Créateur de la Ligue des droits de l'Homme, Georges Clemenceau
combat la politique coloniale de Jules Ferry, avant de s'opposer aux ambitions
bonapartistes du général Boulanger. Gravement touché
par le scandale de Panama, il revient sur la scène politique à
la faveur de l'affaire Dreyfus. C'est en effet dans le journal L'Aurore,
auquel il collabore, que parait la lettre J'accuse d'Emile Zola. Il
devient ministre de l'Intérieur et président du Conseil
en 1906.
Raymond Poincaré l'appelle de nouveau à la tête du
gouvernement après les graves crises de l'été 1917.
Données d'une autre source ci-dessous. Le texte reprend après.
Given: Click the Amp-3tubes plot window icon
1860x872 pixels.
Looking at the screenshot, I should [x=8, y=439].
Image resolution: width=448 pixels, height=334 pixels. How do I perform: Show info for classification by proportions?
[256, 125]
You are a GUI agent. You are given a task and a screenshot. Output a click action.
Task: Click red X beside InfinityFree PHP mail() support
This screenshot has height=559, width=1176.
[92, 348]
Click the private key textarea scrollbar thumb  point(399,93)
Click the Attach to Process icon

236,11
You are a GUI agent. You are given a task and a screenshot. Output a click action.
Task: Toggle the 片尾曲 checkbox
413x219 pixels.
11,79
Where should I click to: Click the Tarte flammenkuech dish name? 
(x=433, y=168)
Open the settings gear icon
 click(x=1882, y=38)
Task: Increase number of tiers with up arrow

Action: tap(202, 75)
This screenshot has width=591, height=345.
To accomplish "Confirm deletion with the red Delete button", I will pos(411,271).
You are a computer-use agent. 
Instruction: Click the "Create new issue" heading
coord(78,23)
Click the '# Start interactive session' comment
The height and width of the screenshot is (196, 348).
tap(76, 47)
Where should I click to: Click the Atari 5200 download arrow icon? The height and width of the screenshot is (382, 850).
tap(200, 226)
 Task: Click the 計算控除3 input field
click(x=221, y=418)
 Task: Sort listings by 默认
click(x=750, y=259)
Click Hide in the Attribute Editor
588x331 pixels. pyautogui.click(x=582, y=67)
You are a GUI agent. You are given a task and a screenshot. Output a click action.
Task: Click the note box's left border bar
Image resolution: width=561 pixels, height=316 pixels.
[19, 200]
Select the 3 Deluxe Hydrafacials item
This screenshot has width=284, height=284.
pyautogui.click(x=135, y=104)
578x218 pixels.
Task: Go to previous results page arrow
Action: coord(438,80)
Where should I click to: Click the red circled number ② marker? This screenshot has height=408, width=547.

Il rend visite aux soldats sur le front et galvanise le moral des troupes
(on l'appelle dès lors le "Père la Victoire" ou
"le Tigre"). Pendant la Conférence de Versailles,
il joue un rôle actif au sein du Conseil des Quatre mais demeure
sceptique à l'égard de la création de la Société
des Nations. Il se retire de la vie politique en 1920, après
un échec à l'élection présidentielle.